If a conscious city is one that is responsive to needs of its inhabitants, then the onus is on practitioners of conscious urbanism to discover those needs. Community consultations might best be thought of as catharsis: participants take to the town hall to complain about any and every policy—not necessarily germane ones at that. As a driver of discovery, community meetings tend to be severely limited. Against this backdrop of vexed civil servants and even more vexed civilians, co-creation—a combination of anticipatory and participatory design—has emerged as a means to a better end.
Planners and designers can employ co-creative tactics to find a tighter fit between form and function. Architects of days past suffered from what economist Tim Harford might call a ‘God Complex’: the methods of the modernists period betrayed assumed omniscience about the needs of the user.² Those of days present have updated with the prevailing research. Architects of days future ought to hedge. Advances in behavioural and brain sciences might inform design, but facets will remain shrouded for the foreseeable future. As Nassim Taleb seems to single out in his many writings, the only certainty is uncertainty. In light of this uncertainty, a participatory process serves to create truly inclusive design.
At the very least, there is one obvious benefit to opening the design process. The ‘I Designed It Effect’, a predecessor to the more popular ‘Ikea Effect’, predicts that people who design for public consumption will be markedly more impressed with the fruits of their labour than an identical product designed by a third party. As with the Ikea Effect, labour begets love.
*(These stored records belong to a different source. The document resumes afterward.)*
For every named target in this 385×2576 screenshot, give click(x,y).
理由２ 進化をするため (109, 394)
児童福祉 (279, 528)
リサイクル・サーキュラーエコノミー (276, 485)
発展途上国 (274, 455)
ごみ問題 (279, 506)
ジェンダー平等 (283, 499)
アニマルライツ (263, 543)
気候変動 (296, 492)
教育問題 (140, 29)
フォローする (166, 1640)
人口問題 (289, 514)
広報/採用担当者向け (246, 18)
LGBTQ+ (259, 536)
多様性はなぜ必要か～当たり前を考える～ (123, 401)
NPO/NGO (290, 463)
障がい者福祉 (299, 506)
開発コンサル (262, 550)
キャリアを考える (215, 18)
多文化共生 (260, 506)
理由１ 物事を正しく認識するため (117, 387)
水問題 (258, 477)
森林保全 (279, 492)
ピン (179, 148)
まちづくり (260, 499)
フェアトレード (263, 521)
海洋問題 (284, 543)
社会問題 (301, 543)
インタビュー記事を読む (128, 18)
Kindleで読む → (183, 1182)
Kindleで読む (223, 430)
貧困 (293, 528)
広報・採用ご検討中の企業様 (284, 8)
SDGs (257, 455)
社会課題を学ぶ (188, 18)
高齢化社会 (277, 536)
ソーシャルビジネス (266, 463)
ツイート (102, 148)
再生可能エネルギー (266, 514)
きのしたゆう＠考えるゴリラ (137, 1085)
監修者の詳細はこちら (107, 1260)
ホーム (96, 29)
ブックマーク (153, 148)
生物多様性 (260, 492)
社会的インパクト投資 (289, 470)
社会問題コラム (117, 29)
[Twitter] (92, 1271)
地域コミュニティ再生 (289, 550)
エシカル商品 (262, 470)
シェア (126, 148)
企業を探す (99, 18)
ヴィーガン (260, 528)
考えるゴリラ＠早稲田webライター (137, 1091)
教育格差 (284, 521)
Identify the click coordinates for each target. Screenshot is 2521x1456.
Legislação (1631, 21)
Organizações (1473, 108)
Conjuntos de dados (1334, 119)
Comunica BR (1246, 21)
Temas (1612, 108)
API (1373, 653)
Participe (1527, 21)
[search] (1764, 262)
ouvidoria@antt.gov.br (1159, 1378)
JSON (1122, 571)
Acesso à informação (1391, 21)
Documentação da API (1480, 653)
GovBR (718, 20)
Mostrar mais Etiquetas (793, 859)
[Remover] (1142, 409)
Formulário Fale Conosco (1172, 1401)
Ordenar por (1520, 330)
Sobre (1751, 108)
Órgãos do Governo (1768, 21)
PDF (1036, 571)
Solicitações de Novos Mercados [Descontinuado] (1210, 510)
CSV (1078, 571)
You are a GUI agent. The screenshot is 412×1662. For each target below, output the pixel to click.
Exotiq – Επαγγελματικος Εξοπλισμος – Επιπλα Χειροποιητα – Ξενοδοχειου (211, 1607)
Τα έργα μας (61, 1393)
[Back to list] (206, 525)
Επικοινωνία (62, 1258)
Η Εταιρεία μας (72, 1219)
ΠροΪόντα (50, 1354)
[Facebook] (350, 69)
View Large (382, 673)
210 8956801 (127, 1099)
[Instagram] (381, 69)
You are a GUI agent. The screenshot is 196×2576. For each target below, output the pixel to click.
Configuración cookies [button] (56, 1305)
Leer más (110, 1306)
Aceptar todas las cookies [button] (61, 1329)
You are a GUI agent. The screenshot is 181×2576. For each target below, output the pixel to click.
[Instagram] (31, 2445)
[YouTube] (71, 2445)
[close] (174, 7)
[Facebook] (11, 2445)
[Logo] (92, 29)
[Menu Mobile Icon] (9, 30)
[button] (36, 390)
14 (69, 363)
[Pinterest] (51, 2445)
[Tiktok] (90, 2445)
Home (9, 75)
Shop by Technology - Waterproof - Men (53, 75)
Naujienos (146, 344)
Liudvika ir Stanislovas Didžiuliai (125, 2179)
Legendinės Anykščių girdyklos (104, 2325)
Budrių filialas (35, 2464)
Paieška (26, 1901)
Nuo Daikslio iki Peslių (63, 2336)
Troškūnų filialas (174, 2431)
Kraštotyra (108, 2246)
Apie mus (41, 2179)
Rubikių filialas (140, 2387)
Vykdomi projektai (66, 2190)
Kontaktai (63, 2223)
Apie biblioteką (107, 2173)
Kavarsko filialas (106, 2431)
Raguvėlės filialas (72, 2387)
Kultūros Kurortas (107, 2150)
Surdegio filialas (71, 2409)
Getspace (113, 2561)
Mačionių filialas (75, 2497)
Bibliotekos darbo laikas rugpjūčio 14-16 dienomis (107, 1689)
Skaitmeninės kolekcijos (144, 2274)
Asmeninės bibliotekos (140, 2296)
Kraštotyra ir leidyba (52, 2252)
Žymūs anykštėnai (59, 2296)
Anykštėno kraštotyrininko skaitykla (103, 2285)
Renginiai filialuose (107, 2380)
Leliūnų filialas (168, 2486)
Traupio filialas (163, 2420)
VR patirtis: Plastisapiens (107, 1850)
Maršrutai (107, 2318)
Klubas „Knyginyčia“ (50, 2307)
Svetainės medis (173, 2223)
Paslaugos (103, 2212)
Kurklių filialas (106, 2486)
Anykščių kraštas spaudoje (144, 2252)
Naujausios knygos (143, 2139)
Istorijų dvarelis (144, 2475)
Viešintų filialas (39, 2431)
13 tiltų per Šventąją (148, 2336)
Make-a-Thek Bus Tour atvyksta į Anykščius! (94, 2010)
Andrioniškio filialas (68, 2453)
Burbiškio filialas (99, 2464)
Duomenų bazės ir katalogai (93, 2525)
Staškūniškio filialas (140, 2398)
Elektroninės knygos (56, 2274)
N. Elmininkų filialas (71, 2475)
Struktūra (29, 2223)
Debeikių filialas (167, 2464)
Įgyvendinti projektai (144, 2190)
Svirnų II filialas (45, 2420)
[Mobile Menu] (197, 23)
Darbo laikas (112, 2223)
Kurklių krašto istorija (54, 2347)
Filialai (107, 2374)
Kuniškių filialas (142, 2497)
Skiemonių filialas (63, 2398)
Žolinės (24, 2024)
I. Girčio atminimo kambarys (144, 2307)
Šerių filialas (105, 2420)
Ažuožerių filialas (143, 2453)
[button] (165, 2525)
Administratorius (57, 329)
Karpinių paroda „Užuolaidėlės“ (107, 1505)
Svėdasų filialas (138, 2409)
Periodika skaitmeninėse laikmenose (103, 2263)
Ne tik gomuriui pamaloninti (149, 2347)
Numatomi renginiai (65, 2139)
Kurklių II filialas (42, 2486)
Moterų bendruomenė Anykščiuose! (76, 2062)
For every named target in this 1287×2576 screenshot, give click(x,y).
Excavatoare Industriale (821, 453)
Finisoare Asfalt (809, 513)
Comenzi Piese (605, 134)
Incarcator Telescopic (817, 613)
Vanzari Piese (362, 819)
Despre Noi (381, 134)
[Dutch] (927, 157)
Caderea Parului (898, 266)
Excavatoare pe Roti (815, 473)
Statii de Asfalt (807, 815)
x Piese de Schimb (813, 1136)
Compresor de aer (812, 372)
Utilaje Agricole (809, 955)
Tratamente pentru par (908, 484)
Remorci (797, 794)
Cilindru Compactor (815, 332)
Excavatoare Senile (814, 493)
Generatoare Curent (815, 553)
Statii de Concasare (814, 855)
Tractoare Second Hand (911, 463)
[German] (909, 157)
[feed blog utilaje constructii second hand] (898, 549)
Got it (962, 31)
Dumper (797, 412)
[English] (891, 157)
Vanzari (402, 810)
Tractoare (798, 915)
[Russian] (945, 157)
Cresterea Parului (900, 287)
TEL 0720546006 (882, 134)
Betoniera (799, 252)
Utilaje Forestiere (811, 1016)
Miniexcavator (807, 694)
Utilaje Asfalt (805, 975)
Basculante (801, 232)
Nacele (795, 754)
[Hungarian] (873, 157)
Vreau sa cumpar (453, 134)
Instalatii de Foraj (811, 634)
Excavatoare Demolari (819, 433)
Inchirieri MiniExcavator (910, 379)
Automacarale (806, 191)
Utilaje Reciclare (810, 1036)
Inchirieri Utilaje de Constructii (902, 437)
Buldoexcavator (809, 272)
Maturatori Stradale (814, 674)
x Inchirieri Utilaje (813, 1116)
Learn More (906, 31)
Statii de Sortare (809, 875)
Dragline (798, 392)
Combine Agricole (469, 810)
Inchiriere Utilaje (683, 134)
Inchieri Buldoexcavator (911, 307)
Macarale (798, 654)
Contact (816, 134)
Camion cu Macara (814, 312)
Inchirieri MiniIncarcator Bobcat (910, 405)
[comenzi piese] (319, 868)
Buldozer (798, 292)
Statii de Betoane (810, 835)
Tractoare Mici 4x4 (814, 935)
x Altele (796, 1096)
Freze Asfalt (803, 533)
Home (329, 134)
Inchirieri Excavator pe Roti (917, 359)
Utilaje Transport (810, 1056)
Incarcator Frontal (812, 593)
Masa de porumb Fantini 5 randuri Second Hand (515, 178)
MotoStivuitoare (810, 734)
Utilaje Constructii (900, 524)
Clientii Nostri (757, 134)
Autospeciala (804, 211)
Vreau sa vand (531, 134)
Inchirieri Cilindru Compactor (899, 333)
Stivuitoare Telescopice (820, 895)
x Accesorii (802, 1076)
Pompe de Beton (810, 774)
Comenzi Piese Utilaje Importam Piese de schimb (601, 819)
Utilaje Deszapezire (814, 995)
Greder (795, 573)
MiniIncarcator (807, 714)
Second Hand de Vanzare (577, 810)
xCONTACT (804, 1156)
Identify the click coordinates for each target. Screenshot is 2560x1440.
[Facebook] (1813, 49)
It is perhaps because of this quirk of personality that people involved in co-creating space report higher opinions of the product.
1 McDonald’s could be considered a co-created experience, rather than a product, as the food is not subject to critique by the consumer.
2 This stretches across cultures, with the neighbourhood unit in Britain, the Superquadro in Brazil, the Microrayon in the Soviet Bloc, and even the famed Unite d’Habitation in France.
Pilot Projects’ contribution to the burgeoning field of co-creative urbanism is the Sandbox, which uses modelled spaces and community interaction with them to optimise designs, create a feeling of ownership and, consequently, custodianship.